16 x 24 building on concrete slab, vinyl siding = $9412, $24.50 per sq ft, or
16 x 24 building, wood floor, all finished, vinyl siding, = $9878, $25.72 per sq ft

Now it sounds about right to me.

John
 

scsmith42

New User
Scott Smith
If you go with a concrete slab that requires fill dirt, be sure that it is incredibly well compacted and that the top soil is removed before the fill dirt is installed. This will help prevent cracking later on.
 

Ragtimeman

New User
John
Good thinking on the fill dirt, Scott.

I've been thinking too that since the slab should be considerably more money than the wood floor, these shouldn't compare in price. So, I called another contractor last night, and he is going to price it both ways. He's going to let me do some of the work too, which will help in price. I have about 10 vacation days that I need to use up before the first of the year and can't afford to go anywhere anyway, so may as well take them and work on the building.

It will be interesting to see what prices he comes up with.

John
 

Ragtimeman

New User
John
Gator;

Just curious. Did you insulate the floor of your building? I'm thinking it would be easier to do before everythings in place or something.

John
 

gator

George
Corporate Member
Gator;

Just curious. Did you insulate the floor of your building? I'm thinking it would be easier to do before everythings in place or something.

John

Yes I did. I used the stiff wires that hold insulation batts up and put them in, laid the batts on top and then nailed down the sub-floor.

You're right, its better than laying on your back in a crawl space trying to hold batts up.

George
 

scsmith42

New User
Scott Smith
John, you didn't ask... but I'll tell you anyway!
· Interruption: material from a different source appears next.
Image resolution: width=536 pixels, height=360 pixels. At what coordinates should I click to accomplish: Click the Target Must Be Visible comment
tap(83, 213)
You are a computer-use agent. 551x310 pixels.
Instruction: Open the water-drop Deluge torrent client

I also insulated underneath the concrete slab on my new shop building. It has radiant heating in the floor (which is worth considering if you will be spending a lot of time in the shop), and the insulation helps a lot.

Scott
 

Ragtimeman

New User
John
thanks George and Scott for the insulation advice.

Another question. My son in law thinks we can save some money by just having a contractor build a shell, and then cutting the openings for windows and doors with a skil saw or sawzall or something ourselves.
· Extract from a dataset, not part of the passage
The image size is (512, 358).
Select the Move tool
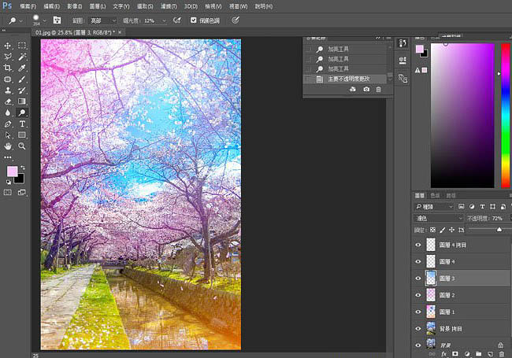8,46

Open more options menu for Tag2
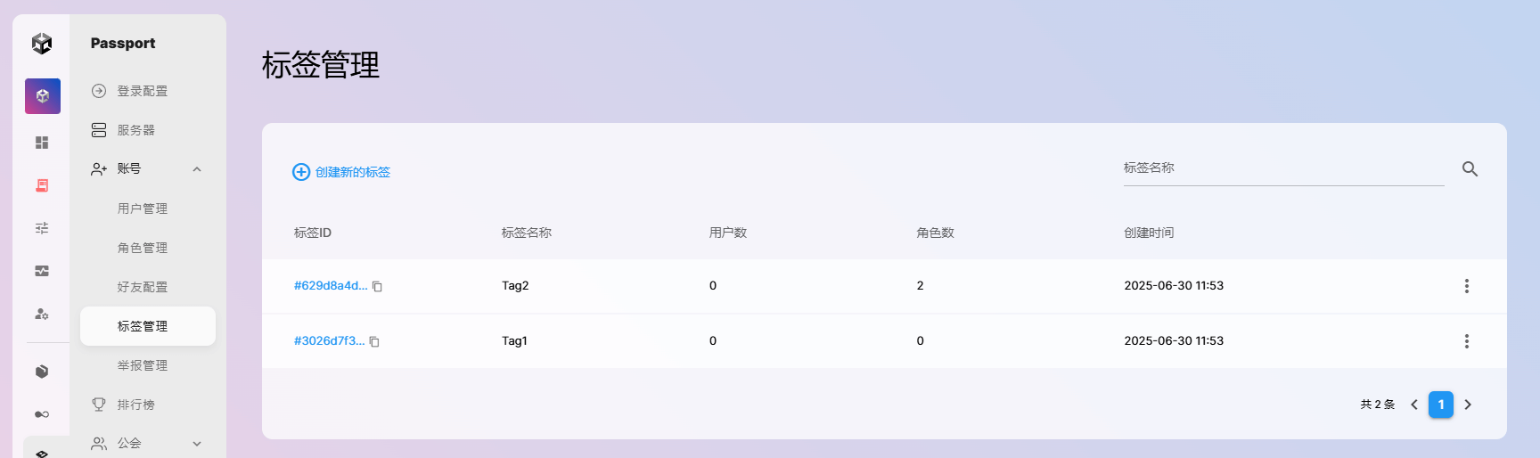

This sure makes sense to me as a way to save some money. I'm still thinking about a wood floor, which I'm told needs to be off the ground 21" for termite control.
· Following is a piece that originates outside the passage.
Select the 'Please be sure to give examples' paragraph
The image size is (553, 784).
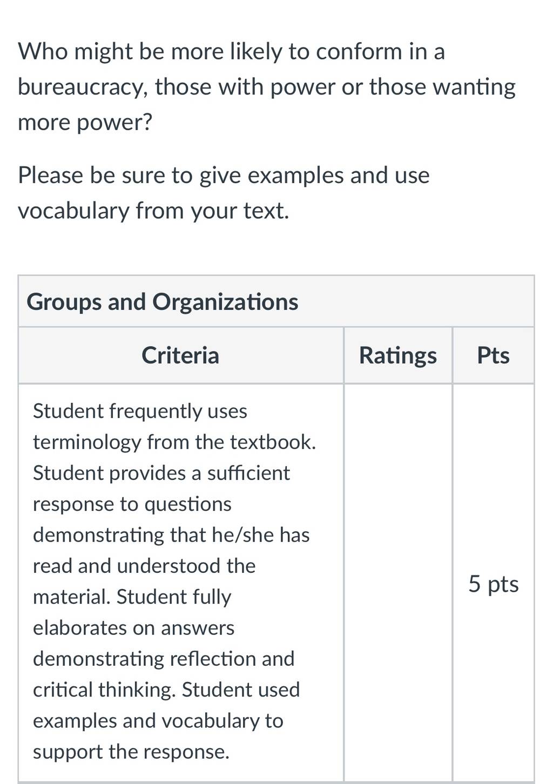(224, 193)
Does cutting the openings ourselves sound reasonable?

John
 

JimmyC

New User
Jimmy
Cutting the windows later is possible, but there's more to it than just cutting an opening such as framing for the windows and doors, you are going to have to redo the framing with extra studs and headers. If you can get the contractor to do the framing without charging too much, you might be okay but I kind of have my doubts.

Good luck with what you choose,
 

Ken Massingale

New User
Ken
John,
We had a new shop built last Fall by a local contractor. It's 24 by 36 with a 12' lean-to on one 36 foot side, with concrete floor. 9 foot ceilings, 16 foot rollup door, (mistake on my part) 5 windows and 2 walk in doors. It's on a concrete slab which is on 2 foot deep footings with 3 rows of rebar in the footings. The slab was insulated from the ground and has 2 layers of concrete wire inside. It's finished on the outside with housewrap and vinyl siding to match the house. The studs and bottom 4' of exterior ply is pressure treated.
The price for this was $17,500.
I then did the wiring and had the insulation for the walls and ceiling done. I purchased the sheetrock and had it installed and sanded ready for me to spray. The contractor suggested that I sub the insulation and sheetrock since he would get the same material and installers and add some profit for himself.
Then ,and today to some lesser degree, contractors are looking for work. I think material is somewhat less now that last Fall.